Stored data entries
>>>
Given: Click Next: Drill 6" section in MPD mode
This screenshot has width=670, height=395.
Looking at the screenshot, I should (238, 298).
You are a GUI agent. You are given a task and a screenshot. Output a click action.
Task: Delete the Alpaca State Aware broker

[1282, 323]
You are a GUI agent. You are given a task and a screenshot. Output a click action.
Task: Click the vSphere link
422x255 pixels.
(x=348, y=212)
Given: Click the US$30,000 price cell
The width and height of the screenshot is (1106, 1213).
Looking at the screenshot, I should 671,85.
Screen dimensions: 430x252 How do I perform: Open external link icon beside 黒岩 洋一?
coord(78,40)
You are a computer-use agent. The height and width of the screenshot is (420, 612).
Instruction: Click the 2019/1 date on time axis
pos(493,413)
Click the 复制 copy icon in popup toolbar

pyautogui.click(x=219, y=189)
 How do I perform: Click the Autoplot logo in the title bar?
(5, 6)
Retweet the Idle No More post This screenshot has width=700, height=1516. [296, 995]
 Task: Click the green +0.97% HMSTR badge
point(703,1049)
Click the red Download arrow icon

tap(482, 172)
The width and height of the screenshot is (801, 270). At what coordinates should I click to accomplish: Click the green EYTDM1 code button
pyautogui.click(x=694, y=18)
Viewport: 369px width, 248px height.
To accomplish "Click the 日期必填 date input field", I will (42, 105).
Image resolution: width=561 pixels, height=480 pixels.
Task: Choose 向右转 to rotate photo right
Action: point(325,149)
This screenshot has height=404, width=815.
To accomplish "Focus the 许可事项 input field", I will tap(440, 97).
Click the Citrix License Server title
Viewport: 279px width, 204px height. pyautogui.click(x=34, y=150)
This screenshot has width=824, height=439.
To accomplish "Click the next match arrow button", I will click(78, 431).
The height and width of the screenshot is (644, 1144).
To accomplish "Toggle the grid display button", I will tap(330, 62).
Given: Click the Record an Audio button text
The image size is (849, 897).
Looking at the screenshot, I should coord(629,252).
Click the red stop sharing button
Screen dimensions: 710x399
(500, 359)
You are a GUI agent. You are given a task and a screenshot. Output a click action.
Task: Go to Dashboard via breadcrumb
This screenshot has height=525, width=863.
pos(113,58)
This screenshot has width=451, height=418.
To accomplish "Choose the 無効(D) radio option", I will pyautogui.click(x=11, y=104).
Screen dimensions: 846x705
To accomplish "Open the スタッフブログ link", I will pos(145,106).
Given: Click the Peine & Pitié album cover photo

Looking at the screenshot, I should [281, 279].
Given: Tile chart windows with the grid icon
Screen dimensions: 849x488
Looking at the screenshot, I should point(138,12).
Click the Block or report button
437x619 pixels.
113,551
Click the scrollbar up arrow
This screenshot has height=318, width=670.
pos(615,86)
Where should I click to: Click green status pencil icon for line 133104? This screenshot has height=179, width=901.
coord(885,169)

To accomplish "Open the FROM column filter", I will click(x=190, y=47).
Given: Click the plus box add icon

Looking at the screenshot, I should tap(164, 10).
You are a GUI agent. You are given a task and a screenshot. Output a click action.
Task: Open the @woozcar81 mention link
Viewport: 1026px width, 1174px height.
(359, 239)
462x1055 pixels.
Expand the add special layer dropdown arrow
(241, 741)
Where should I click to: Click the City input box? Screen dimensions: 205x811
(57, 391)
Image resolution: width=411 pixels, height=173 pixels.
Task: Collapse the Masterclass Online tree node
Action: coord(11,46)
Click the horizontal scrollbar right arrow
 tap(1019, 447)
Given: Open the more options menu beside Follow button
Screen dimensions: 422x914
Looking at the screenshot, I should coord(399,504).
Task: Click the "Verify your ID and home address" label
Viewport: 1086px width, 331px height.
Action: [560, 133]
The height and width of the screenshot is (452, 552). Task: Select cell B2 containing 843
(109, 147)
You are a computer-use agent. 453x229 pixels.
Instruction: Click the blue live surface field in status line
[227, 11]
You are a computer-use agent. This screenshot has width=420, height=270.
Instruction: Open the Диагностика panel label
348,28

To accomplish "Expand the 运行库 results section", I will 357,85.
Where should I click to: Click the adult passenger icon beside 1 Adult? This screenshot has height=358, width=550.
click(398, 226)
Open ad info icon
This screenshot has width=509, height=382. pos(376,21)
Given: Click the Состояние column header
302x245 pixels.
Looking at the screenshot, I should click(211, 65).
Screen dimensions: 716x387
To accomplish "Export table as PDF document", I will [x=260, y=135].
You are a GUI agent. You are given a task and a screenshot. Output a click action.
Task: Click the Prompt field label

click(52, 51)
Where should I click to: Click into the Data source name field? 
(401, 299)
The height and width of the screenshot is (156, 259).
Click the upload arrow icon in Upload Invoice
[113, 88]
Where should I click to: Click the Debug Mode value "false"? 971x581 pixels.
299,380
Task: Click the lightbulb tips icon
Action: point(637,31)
<<<
Task item: Proceeding from the line containing "The height and width of the screenshot is (644, 1144)." through the line containing "Click the scrollbar up arrow", transcribe the lines above exactly, both end lines included.

Answer for the task:
The height and width of the screenshot is (644, 1144).
To accomplish "Toggle the grid display button", I will tap(330, 62).
Given: Click the Record an Audio button text
The image size is (849, 897).
Looking at the screenshot, I should coord(629,252).
Click the red stop sharing button
Screen dimensions: 710x399
(500, 359)
You are a GUI agent. You are given a task and a screenshot. Output a click action.
Task: Go to Dashboard via breadcrumb
This screenshot has height=525, width=863.
pos(113,58)
This screenshot has width=451, height=418.
To accomplish "Choose the 無効(D) radio option", I will pyautogui.click(x=11, y=104).
Screen dimensions: 846x705
To accomplish "Open the スタッフブログ link", I will pos(145,106).
Given: Click the Peine & Pitié album cover photo

Looking at the screenshot, I should [281, 279].
Given: Tile chart windows with the grid icon
Screen dimensions: 849x488
Looking at the screenshot, I should point(138,12).
Click the Block or report button
437x619 pixels.
113,551
Click the scrollbar up arrow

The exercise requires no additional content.